Wet two heaping cupfuls of granulated sugar with a half pint of cold water and put over the fire in a porcelain-lined saucepan. When the sugar is dissolved, stir in a bit of cream of tartar (as large as a Lima bean) dissolved in a spoonful of cold water. Boil the candy until a bit hardens when dropped into cold water; remove from the fire, stir in a teaspoonful of vanilla, turn into greased pans, mark into squares and set aside to harden. Or, as the candy cools, pull it with buttered finger-tips into long white ropes. Let it get very cold and brittle before eating.

Chocolate fudge (No. 1)

Boil together a cupful of sugar, one cupful of grated chocolate, one-half cupful of milk, one-quarter of a cupful of molasses. Boil, stirring often, until a little hardens in cold water. Remove from the fire, beat in a teaspoonful of vanilla, stir for a minute and turn into a buttered pan.

Chocolate fudge (No. 2)

Three pounds of light brown sugar, one-half pound of chocolate, one-half cupful of cream, one-quarter pound of butter, three tablespoonfuls of vanilla extract.

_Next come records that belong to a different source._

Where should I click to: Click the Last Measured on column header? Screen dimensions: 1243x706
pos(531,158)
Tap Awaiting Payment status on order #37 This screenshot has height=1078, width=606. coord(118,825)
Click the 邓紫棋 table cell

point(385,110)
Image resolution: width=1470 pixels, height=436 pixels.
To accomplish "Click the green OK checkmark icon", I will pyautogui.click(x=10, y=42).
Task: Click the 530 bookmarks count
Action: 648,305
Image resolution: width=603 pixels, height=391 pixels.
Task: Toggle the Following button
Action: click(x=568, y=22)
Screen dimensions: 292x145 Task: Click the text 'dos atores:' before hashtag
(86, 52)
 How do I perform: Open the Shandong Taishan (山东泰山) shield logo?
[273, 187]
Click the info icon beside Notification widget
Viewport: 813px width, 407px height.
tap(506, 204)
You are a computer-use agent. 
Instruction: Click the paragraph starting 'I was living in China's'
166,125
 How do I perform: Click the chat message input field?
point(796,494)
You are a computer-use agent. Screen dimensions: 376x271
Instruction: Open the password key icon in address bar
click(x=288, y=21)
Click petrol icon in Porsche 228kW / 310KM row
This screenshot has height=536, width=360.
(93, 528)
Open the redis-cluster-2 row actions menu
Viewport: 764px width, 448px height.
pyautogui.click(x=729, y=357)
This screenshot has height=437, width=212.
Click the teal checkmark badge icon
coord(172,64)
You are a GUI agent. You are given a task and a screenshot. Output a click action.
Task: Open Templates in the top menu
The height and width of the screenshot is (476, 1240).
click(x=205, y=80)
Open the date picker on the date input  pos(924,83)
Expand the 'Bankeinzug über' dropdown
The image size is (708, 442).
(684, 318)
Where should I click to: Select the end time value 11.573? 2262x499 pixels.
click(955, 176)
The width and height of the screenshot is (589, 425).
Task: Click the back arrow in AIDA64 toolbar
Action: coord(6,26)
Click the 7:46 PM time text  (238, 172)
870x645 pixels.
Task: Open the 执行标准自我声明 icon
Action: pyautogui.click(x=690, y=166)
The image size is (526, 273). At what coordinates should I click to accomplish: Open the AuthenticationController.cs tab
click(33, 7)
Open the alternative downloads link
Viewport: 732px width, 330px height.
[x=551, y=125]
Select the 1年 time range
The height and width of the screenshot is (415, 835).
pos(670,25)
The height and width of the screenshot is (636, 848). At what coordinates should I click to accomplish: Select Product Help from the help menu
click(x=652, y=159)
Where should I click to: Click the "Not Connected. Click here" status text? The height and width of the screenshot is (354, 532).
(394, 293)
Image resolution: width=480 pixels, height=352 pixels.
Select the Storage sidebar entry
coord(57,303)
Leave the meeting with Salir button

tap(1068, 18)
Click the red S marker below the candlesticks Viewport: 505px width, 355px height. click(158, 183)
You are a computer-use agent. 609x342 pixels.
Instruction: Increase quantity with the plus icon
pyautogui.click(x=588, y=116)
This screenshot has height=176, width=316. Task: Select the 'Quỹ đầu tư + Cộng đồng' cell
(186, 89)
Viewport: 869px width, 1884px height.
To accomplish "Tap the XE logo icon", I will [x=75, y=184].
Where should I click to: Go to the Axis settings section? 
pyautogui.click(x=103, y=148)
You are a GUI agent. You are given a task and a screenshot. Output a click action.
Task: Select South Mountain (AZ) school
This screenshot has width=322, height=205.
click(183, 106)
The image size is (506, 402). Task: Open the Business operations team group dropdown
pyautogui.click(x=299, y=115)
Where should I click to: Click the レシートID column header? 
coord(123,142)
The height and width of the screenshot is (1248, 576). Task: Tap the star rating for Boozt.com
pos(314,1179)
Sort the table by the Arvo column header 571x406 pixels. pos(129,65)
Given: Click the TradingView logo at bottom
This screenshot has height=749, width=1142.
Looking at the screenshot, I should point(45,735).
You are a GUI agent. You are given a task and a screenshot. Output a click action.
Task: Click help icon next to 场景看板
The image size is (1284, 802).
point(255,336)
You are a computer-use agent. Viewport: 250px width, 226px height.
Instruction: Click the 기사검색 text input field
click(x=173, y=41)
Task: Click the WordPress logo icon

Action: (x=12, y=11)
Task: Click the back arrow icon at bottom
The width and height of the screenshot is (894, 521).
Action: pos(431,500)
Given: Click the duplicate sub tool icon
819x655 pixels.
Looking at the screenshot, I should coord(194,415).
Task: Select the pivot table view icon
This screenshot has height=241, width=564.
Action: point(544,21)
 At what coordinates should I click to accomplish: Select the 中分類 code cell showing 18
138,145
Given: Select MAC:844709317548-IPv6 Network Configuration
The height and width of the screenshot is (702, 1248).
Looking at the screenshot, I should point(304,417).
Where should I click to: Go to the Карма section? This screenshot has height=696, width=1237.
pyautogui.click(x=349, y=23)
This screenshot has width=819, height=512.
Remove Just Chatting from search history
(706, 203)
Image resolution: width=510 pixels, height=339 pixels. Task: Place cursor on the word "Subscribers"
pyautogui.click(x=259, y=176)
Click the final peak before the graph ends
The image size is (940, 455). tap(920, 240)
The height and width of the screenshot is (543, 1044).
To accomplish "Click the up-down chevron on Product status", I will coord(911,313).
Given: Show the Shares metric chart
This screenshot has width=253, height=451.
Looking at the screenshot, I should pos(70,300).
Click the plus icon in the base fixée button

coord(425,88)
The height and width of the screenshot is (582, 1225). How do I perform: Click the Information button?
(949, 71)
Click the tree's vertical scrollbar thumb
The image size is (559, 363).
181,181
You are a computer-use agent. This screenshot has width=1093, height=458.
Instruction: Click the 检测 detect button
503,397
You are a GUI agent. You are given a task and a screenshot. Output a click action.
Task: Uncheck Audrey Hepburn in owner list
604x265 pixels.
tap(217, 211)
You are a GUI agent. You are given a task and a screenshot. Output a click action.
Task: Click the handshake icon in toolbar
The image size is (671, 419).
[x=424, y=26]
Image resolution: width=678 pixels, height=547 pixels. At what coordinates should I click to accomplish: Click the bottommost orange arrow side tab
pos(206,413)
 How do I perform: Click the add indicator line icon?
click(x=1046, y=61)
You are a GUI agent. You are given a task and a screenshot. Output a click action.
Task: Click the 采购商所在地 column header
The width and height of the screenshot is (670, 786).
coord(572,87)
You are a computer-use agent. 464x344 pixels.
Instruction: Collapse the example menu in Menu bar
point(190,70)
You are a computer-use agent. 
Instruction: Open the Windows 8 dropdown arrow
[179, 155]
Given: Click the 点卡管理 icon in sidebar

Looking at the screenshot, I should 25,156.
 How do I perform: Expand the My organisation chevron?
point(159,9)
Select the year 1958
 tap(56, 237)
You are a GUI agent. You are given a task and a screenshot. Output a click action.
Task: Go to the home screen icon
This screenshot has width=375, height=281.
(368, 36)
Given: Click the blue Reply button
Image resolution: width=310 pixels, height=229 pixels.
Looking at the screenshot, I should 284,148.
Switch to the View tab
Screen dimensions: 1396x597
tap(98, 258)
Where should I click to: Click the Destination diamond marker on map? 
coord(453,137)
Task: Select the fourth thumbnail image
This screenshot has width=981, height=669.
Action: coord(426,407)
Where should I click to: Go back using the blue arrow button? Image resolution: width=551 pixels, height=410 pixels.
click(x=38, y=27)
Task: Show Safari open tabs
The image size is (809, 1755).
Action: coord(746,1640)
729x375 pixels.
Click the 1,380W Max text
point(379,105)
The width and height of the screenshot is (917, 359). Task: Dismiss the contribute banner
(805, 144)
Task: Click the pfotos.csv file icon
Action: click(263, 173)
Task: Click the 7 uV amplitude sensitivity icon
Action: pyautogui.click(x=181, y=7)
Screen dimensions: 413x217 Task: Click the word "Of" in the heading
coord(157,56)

Put all into a porcelain kettle, or smooth iron pot, excepting the vanilla extract. Set on the back of the stove and let it melt slowly—two hours are none too long, if you value smooth, rich fudge. Then pull forward to boil about ten minutes. Try, at the end of seven or eight minutes, in ice-cold water, and if it “balls” in the fingers, take off and beat, adding the vanilla. Turn out into buttered tins, and score when cool enough.

Penotchie

Put over the fire in a saucepan three cupfuls of light brown sugar—not coffee sugar—with a cupful of milk and boil to the stage when dropped into cold water it makes a soft but firm ball in the fingers. Add, then, a teaspoonful of butter; take from the fire, flavor with a teaspoonful of vanilla and stir in a cupful of kernels of English walnuts, hickory nuts, or pecans, broken into pieces. Turn out upon a well-buttered shallow pan and mark into squares with a buttered knife.

This is sometimes known as “Penuchie,” sometimes as “Mexican Kisses.”